DYNAMIC RECONFIGURABLE LIFTING-BASED WAVELET PACKET PIPELINE PROCESSOR FOR REAL-TIME AUDIO APPLICATION

Alexey Petrovsky, Maxim Rodionov, Alexander Petrovsky

Department of Computer Engineering, Belarusian State University of Informatics and Radioelectronics

6, P. Brovky str., 220013, Minsk, Belarus

phone: + (375-17) 293-23-40, fax: + (375-17) 331-09-14, email: palex@bsuir.by

web: www.bsuir.by

ABSTRACT

In this paper, dynamic algorithm transforms (DAT) for reconfigurable real-time audio application based on the adaptive wavelet packet (WP) decomposition are presented. DAT techniques is to constrain a minimum cost sub-band decomposition of wavelet transform by maximizing the minimum masking threshold (which is limited by the perceptual entropy) in every sub-band for the given embedded processor architecture and temporal resolution. The processor architecture is based on the implementation of the wavelet transform by means of its factoring into lifting steps. Practical reconfiguration strategies for the given processor are presented.

1. INTRODUCTION

The wavelet packet (WP) as a generalization of the standard wavelet transform provides a more flexible choices for time-frequency (time-scale) representation of signals [1]. In many applications, such as the design of cost-effective real-time multimedia systems and high quality audio transmission and storage. In parallel to the definition of the ISO/MPEG standards, several audio coding algorithms have been proposed that use the wavelet transform, in particular, adaptive wavelet packet transform, as the tool to decompose the signal [2,3]. In practice, WP are often implemented using a tree-structured filter bank [2-4]. The WP is a set of transformations that admit any type of tree-structured filter bank, that provides a different time-frequency tiling map. Applying the lifting scheme [5-7] for the construction of wavelets filter bank allows significantly reduce the number of arithmetic operations that are necessary to compute the transform.

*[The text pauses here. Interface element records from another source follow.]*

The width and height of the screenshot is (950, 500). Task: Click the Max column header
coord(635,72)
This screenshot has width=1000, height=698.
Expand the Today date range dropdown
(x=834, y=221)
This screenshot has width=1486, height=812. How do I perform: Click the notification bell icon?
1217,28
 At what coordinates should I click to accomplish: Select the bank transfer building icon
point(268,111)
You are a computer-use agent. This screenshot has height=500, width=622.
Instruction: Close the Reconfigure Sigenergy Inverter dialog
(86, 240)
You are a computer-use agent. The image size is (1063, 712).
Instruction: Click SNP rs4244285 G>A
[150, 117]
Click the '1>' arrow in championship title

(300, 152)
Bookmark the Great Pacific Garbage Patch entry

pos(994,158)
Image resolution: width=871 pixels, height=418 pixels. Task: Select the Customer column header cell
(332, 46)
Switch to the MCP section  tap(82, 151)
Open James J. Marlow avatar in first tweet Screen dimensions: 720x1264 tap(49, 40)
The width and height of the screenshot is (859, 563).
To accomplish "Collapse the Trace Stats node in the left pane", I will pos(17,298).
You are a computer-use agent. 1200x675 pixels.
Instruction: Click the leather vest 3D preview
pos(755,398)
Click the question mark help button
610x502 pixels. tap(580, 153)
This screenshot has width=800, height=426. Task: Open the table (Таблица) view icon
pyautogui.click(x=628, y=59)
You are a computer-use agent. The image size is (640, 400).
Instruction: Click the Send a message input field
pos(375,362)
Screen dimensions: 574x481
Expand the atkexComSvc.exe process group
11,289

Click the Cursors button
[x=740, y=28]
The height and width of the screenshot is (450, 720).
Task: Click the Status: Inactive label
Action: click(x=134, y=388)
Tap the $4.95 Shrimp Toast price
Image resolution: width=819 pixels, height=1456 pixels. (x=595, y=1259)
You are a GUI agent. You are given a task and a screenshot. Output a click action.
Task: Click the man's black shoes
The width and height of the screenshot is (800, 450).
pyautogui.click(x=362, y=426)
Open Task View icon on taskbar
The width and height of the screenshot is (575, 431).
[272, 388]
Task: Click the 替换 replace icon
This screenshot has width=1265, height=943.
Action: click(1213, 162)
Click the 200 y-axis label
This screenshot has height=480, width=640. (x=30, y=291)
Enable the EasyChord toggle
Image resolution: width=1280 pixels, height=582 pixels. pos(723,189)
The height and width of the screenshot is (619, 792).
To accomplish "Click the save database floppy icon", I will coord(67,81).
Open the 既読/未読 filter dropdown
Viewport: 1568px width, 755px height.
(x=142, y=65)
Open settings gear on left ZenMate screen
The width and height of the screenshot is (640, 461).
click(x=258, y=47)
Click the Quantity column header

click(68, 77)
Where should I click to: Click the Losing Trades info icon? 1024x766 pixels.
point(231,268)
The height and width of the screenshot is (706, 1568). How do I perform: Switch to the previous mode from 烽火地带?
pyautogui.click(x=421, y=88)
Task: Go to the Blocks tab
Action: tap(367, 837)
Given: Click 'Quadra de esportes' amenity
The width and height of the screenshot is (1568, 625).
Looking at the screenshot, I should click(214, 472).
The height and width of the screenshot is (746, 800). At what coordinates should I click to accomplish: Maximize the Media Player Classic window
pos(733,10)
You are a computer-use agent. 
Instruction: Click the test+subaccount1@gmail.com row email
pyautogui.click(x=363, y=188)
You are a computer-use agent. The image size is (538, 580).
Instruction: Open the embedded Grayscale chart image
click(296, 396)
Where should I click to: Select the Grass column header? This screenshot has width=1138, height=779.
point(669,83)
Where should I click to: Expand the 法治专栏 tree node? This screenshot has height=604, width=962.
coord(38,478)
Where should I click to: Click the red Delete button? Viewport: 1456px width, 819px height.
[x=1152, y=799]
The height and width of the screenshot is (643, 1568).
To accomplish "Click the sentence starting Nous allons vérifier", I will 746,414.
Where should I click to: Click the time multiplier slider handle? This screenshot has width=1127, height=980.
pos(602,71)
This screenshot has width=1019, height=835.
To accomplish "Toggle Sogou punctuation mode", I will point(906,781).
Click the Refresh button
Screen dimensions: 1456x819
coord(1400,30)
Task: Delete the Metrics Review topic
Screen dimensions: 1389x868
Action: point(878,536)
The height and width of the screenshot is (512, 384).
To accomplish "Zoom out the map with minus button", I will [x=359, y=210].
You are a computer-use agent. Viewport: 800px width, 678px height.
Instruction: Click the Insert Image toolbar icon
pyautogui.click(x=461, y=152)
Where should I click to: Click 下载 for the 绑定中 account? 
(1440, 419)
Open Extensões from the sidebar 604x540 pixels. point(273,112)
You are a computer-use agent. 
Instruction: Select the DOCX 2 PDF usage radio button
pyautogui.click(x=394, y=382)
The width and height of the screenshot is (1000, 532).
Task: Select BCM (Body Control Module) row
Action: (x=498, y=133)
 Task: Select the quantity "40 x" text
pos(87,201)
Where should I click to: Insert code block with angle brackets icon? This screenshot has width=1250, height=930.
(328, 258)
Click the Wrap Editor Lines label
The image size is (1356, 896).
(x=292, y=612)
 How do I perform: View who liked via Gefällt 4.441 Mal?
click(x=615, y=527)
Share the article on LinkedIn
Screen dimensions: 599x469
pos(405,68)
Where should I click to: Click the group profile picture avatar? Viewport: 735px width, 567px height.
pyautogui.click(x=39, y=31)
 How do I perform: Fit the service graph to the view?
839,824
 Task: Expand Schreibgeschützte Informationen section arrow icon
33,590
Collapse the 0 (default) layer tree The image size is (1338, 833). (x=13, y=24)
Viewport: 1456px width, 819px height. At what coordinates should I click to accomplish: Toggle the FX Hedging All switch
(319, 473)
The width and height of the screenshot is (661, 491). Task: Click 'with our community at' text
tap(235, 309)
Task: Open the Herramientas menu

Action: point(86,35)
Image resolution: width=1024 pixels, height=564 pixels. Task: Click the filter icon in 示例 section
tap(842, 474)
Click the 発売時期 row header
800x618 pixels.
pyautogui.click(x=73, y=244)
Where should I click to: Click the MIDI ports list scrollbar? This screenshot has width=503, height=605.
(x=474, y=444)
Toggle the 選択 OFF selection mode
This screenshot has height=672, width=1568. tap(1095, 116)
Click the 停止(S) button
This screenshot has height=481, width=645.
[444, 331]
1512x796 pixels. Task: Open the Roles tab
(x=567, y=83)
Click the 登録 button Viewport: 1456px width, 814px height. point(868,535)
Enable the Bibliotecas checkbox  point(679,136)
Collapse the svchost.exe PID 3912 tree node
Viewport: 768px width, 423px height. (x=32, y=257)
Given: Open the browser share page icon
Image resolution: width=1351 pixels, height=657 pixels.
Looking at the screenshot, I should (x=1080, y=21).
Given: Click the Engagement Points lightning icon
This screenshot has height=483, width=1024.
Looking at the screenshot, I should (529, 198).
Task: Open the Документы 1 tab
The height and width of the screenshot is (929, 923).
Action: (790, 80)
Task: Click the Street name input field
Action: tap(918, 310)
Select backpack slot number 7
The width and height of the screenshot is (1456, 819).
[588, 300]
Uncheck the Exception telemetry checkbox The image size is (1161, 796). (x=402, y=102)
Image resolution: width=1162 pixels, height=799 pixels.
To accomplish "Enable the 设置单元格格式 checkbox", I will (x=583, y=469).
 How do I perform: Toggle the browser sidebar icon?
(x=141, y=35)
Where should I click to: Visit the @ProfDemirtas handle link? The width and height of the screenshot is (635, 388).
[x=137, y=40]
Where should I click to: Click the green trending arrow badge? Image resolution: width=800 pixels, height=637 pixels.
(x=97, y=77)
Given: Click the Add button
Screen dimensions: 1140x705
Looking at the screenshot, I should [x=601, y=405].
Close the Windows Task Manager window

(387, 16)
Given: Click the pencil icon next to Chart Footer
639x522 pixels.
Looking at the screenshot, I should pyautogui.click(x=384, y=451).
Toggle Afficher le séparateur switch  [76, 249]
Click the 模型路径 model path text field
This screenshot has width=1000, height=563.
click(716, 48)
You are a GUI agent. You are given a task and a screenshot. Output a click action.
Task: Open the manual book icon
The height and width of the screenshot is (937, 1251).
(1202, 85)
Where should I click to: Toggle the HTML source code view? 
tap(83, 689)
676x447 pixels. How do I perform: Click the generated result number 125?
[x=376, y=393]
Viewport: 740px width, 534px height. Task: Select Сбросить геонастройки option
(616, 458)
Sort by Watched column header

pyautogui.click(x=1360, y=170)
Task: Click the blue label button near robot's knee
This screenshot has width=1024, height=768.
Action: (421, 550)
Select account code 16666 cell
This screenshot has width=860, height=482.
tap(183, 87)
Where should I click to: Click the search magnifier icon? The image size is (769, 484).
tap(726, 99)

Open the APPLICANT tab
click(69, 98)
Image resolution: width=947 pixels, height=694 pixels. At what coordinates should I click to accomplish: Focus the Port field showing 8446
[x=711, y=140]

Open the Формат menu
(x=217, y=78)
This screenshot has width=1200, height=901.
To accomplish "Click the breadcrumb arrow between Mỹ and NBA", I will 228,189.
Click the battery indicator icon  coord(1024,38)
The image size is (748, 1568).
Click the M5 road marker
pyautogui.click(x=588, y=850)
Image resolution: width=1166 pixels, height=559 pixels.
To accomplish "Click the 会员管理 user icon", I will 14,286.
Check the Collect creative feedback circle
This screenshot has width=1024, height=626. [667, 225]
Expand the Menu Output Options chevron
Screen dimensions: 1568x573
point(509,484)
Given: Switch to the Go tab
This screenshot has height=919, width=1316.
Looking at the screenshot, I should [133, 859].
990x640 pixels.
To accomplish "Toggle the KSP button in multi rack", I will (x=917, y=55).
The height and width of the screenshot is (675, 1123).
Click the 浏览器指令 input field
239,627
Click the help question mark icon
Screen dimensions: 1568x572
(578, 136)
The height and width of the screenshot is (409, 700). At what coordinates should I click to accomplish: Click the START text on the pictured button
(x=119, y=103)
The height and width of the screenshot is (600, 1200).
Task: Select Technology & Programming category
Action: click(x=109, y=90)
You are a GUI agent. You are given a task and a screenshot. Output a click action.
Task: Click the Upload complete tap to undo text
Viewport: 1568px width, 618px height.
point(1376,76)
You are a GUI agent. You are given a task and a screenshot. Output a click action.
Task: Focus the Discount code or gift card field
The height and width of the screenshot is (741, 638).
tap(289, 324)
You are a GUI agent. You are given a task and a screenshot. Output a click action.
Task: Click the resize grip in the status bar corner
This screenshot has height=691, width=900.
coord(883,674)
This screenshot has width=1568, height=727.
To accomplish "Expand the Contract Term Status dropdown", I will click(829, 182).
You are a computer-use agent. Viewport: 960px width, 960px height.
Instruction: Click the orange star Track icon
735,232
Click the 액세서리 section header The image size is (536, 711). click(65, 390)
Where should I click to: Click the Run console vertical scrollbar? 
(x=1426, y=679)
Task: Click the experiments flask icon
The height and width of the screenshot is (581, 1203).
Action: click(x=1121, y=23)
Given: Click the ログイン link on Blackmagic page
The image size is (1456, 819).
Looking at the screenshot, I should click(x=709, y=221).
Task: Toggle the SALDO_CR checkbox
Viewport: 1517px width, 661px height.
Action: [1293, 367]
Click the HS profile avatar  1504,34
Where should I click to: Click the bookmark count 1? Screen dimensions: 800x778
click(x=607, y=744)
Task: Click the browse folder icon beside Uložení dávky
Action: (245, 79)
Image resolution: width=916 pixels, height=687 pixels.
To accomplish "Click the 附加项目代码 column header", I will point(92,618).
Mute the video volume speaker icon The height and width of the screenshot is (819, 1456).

Algorithm transformation techniques [8,9] such as have been employed in high-speed DSP system design. All of the above mentioned techniques are applied during the VLSI design phase and their implementation is time invariant. Therefore, this class of signal processing techniques is referred as static techniques.

Recently, dynamic techniques both of the circuit level and algorithmic level have been proposed. These techniques are based on the principles that the input signal is usually nonstationary, and hence, it is better (from a coding perspective) to adapt the algorithm and architecture to the input signal. Such systems are referred to as reconfigurable signal processing systems [10,11]. The key goal of these techniques is to improve the algorithm performance by exploiting variability in the data and channel.

Our approach is to design of dynamic algorithm transform (DAT) for design of application-specific reconfigurable lifting-based WP pipeline processor, in particular, for audio processing in real-time [8,12]. The principle behind DAT techniques is to define parameter of input audio signals (sub-band entropy) and output encoded sequences (subband rate) for the given embedded processor architecture. Adaptive wavelet analysis for audio signal processing purposes is particularly interesting if the psychoacoustic information is considered in the WP decomposition scale. Due to the lack of selectivity of wavelet filter banks, the psychoacoustic information is computed in the wavelet domain.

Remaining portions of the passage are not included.